The “on-time memory” it used worked like this:

  1. Light turns on. Read the mode number from eeprom, and go to it.
  2. Write the mode number plus one to eeprom.
  3. Wait a second or two.
  4. Write the current mode number to eeprom.
  5. Wait forever.

So, if you leave it on for more than a second or two, next time you use it it’ll go to the same mode. If it was on for less than a second, it goes to the next mode. It doesn’t attempt to measure how long it was off.

Biscotti uses off-time memory instead. The behavior is determined by how long the light was off. So, during use, a quick tap always goes to the next mode. This is almost universally preferred. The main downside is that it’s more sensitive to what happens while the power is off, so a lighted tailcap can interfere with the “off time” measurement.

Very interesting, thanks for explanation DB Custom and Toykeeper.
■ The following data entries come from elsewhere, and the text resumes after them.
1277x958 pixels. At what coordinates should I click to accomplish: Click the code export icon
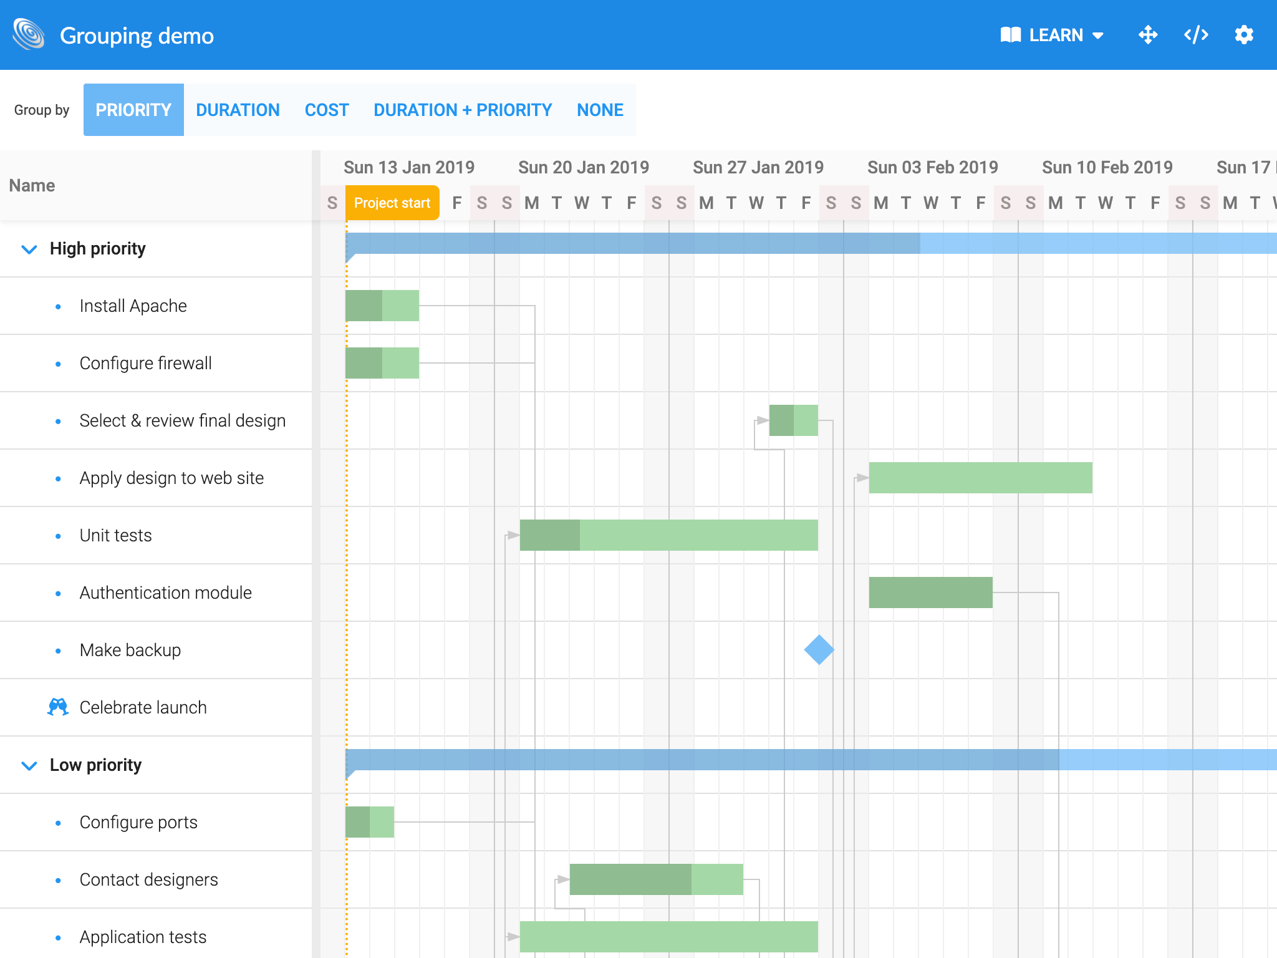tap(1195, 35)
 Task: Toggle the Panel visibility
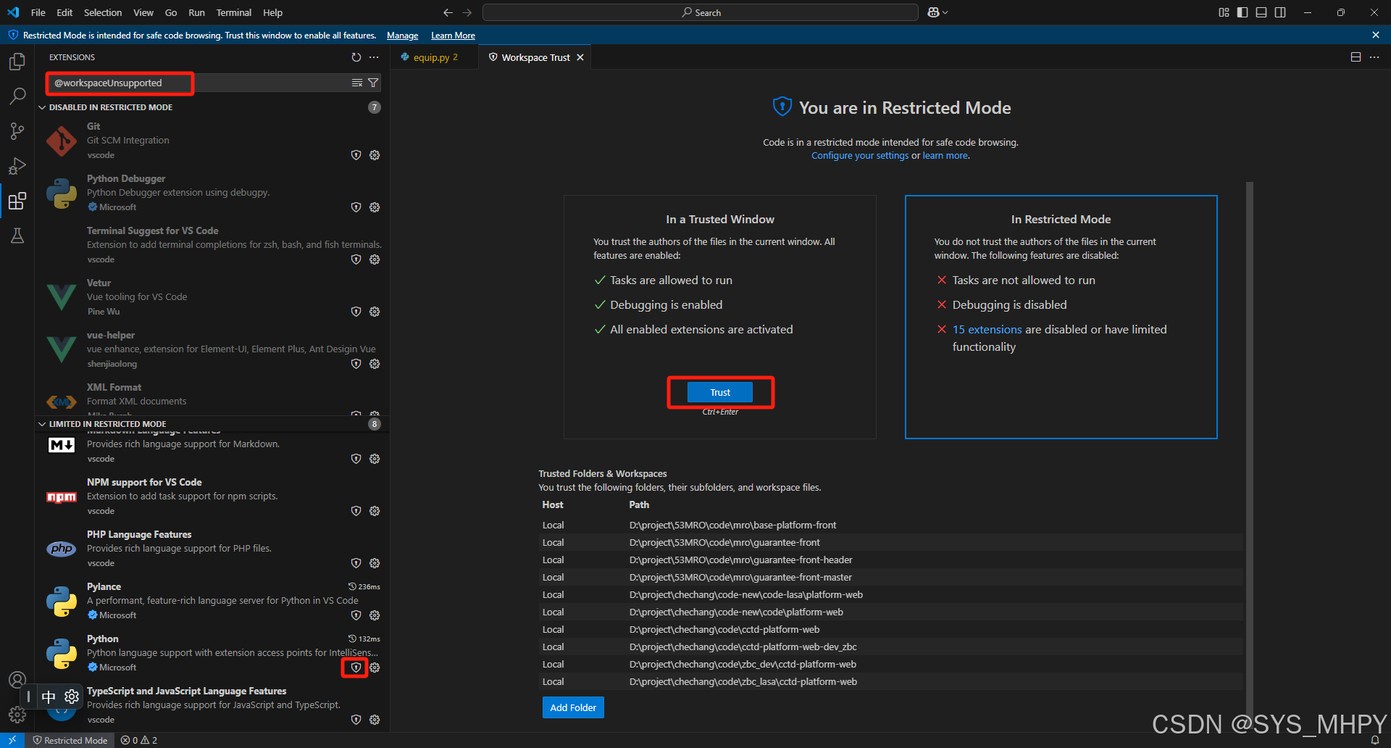(x=1261, y=12)
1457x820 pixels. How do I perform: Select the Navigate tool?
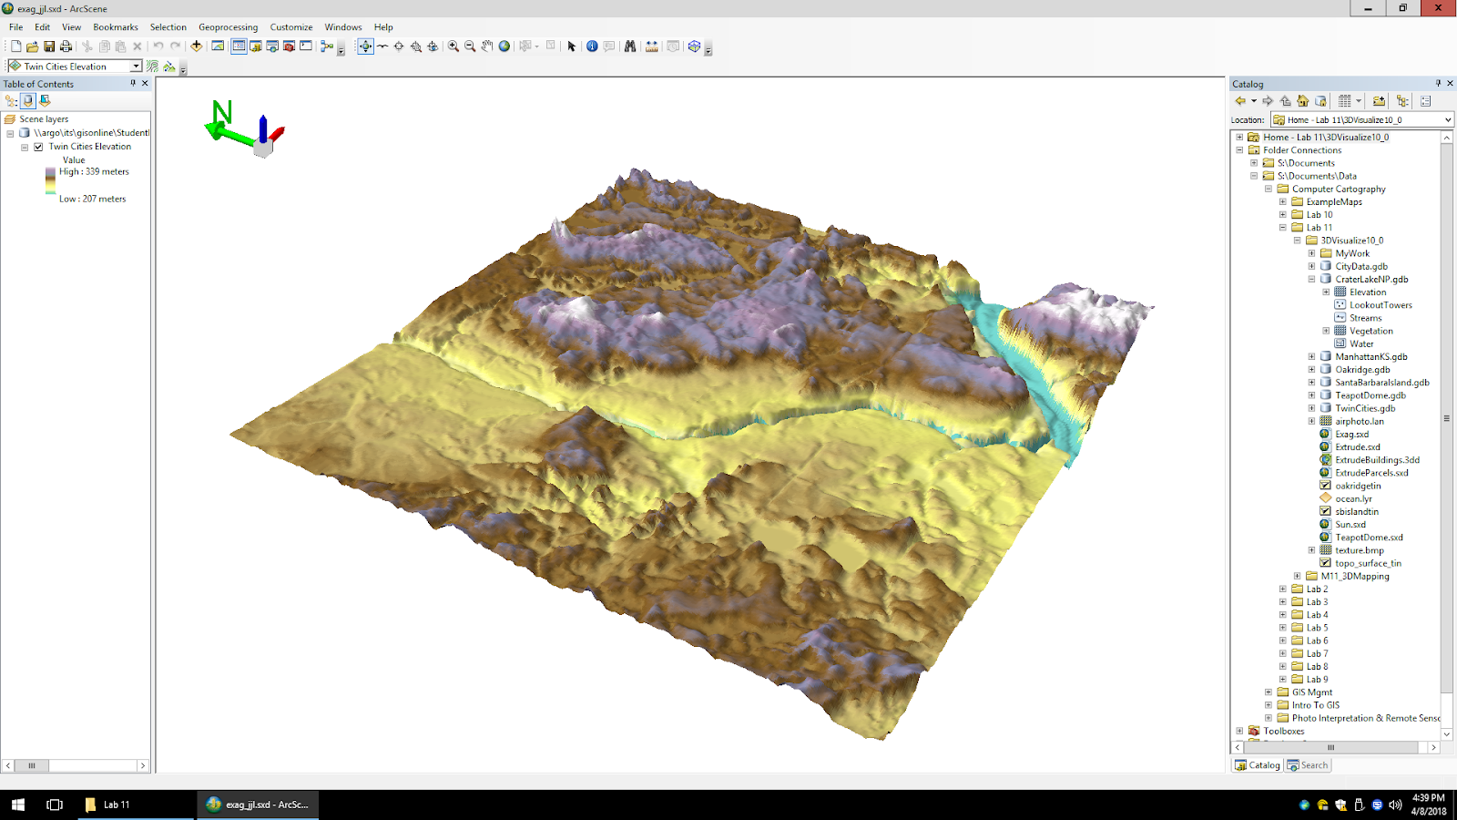(366, 46)
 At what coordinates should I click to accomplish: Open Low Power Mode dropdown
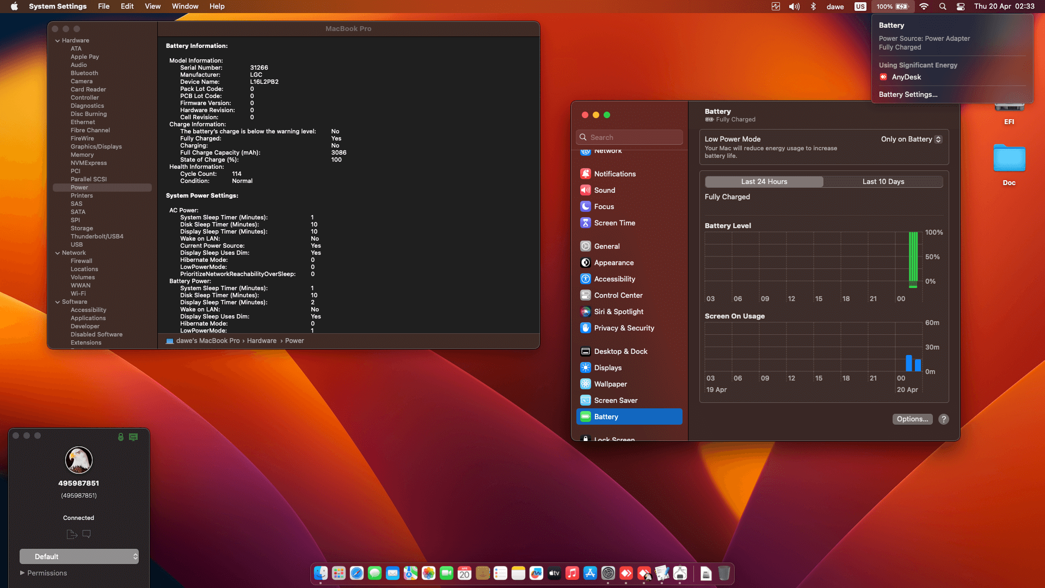(911, 139)
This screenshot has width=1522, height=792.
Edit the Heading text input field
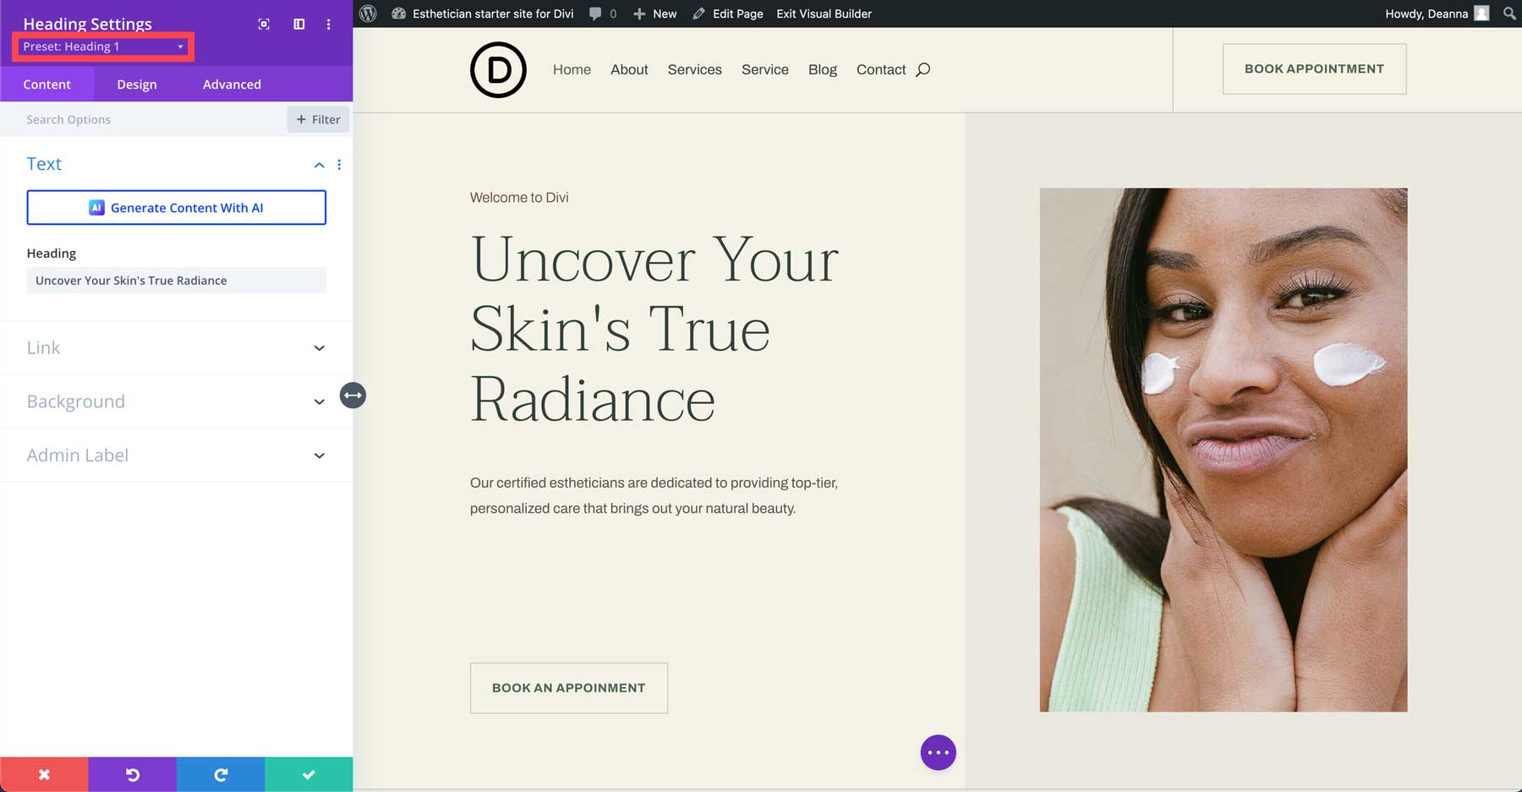(176, 280)
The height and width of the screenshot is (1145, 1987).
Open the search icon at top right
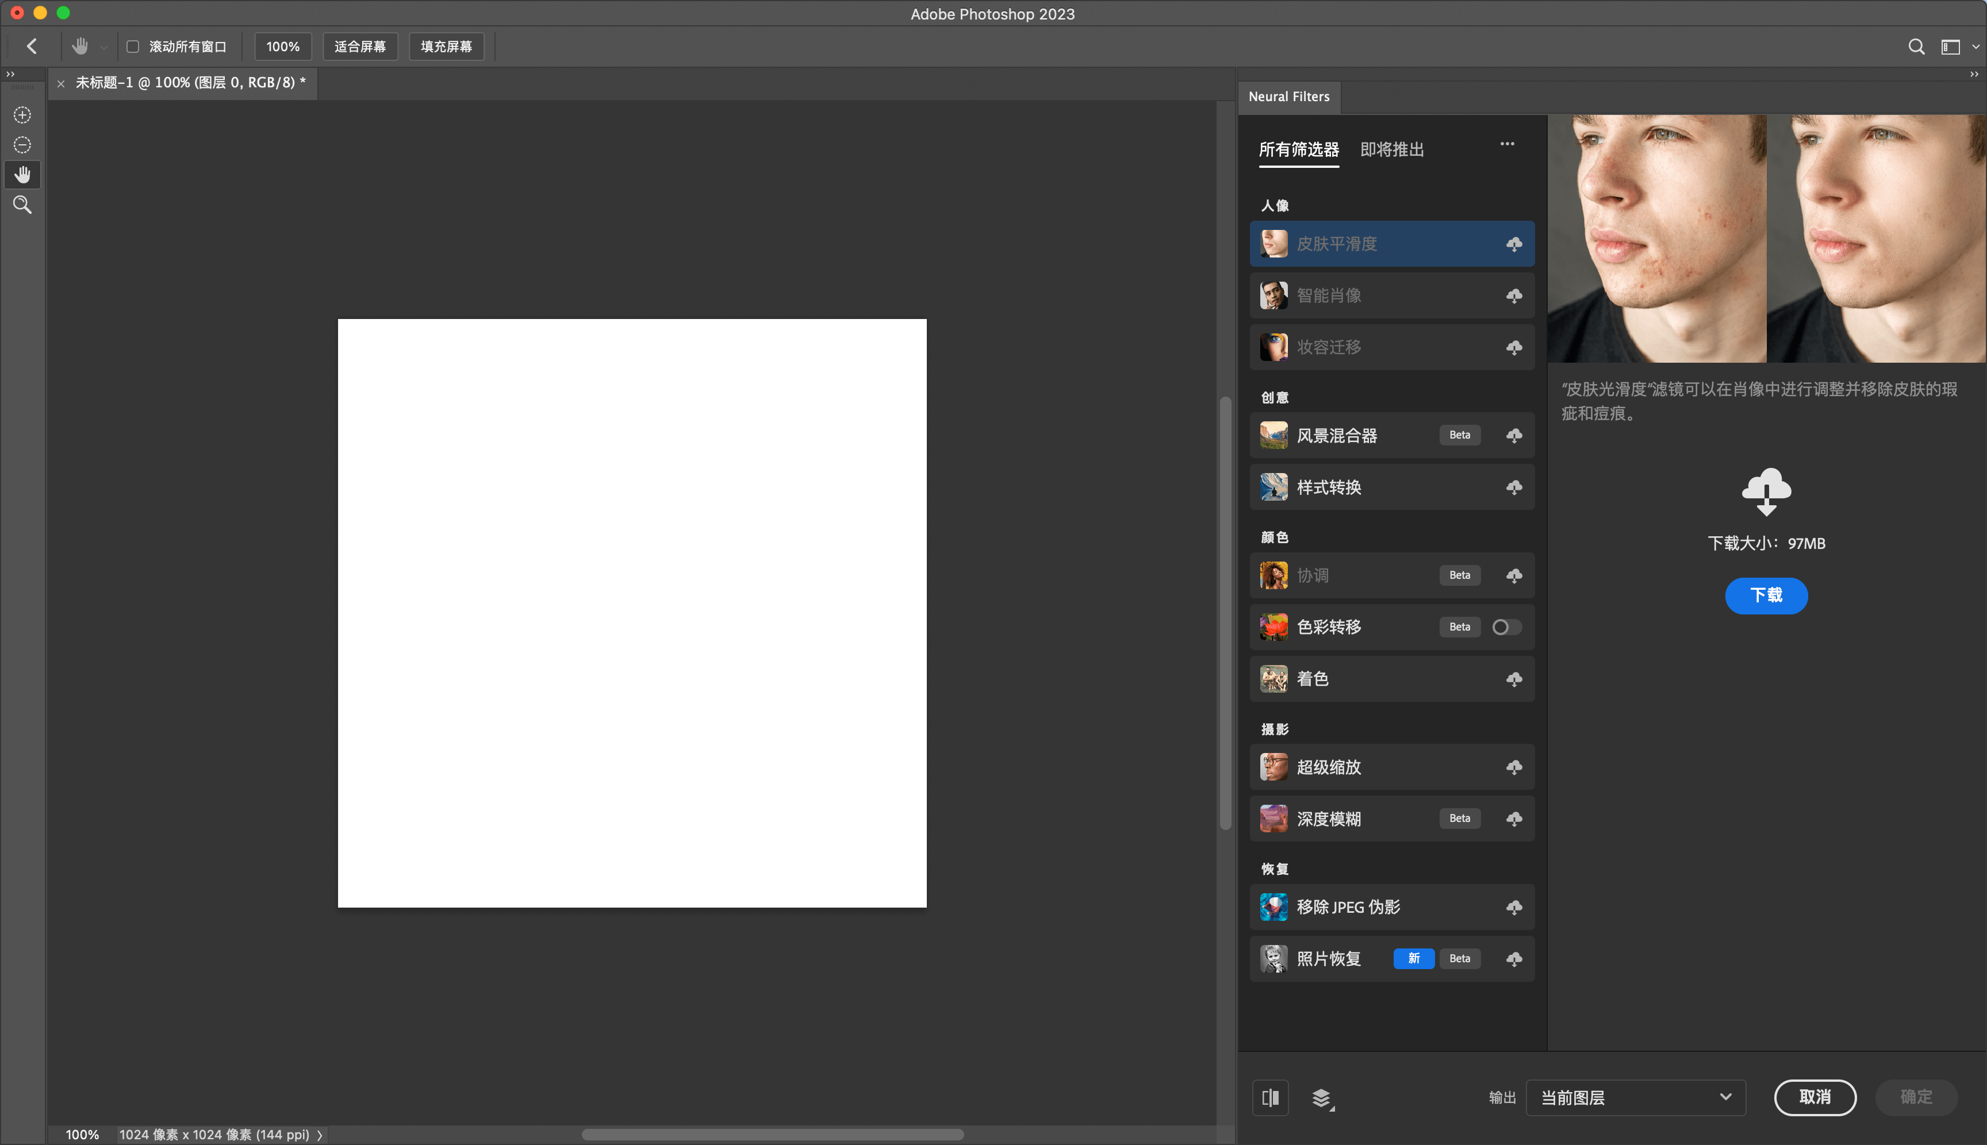click(x=1916, y=46)
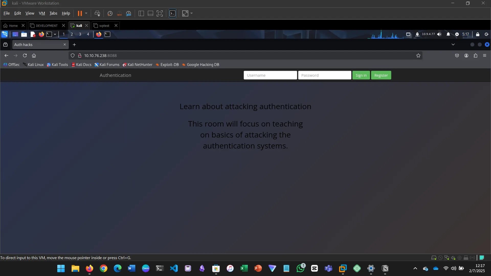The height and width of the screenshot is (276, 491).
Task: Take a snapshot of the virtual machine
Action: [110, 13]
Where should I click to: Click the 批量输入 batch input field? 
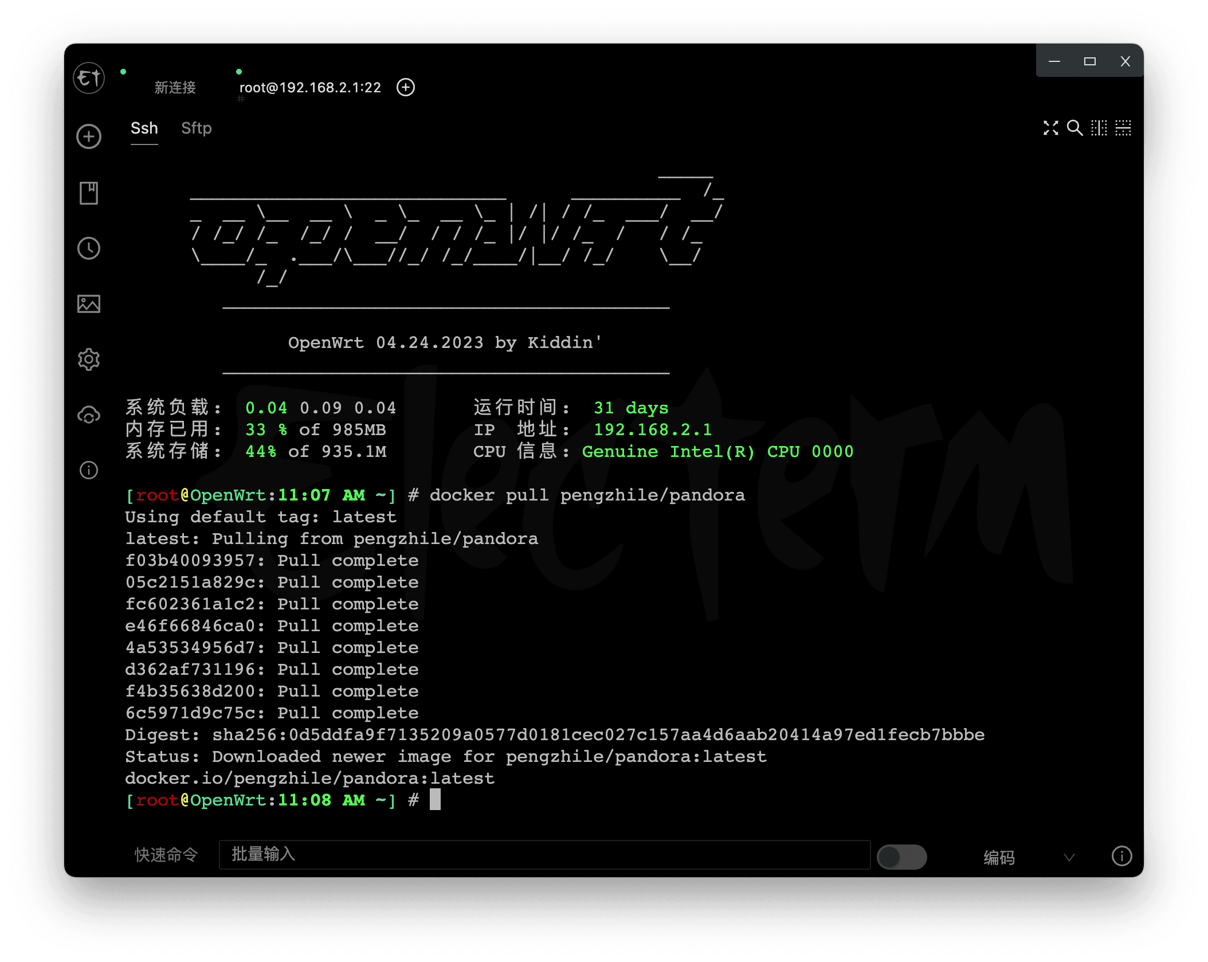point(544,855)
If it is writing something to eeprom every time we switch modes, could the memory eventually ‘wear out’ ? Or is eeprom write endurance sufficiently high for this not to be a problem during a typical lifespan ?

I don’t know if the old 3/5-mode firmware uses wear leveling. If so, the ROM should take at least a few centuries to wear out. If not, it should still take at least a decade. And those are both low estimates. Biscotti should take nearly a thousand years, even with quite a bit of daily use, before it ever starts thinking about having eeprom wear issues.

<—— filling out post-it note that TK guarantee’s Biscotti for 1000 years, logging it at 4/28/2017.

I’ll be watching you! :stuck_out_tongue:

Dale, I’m afraid to see what your post count will be 1000 years from now. I’m guessing it’ll cause an overflow at some point :stuck_out_tongue:

?huh ,tnuoc ym fo emos ecuder ot redro ni sdrawkcab gnihtyreve gniyas trats ylbaborp dluohs I

I don’t think it works that way :partying_face:

(man, after a bit of Sobieski, that took a minute to process!)

ROFLMAO!

I had the standard text on standby, just in case. :stuck_out_tongue:

Y’all are soon to be on vacation from my ever present wit so enjoy it while you can. :wink:

So, the eeprom is rated for 100,000 erase/write cycles minimum per byte… but in actual testing people tend not to encounter any failures until more like 10 million write cycles. So take 100k as a lower bound and 10M as an upper bound.

With only 32 bytes used for wear-leveling, let’s find out how many times a day you’d have to press the button to make it fail in 1000 years or less:

  • 100,000 * 32 / 365.24 / 1000 = 8.76
  • 10,000,000 * 32 / 365.24 / 1000 = 876

So… to make it fail in 1000 years, you’d have to press the button at least 8.76 times per day (every day) or potentially up to 876 times per day. I’m pretty sure some other part of the light would wear out first, like … the switch.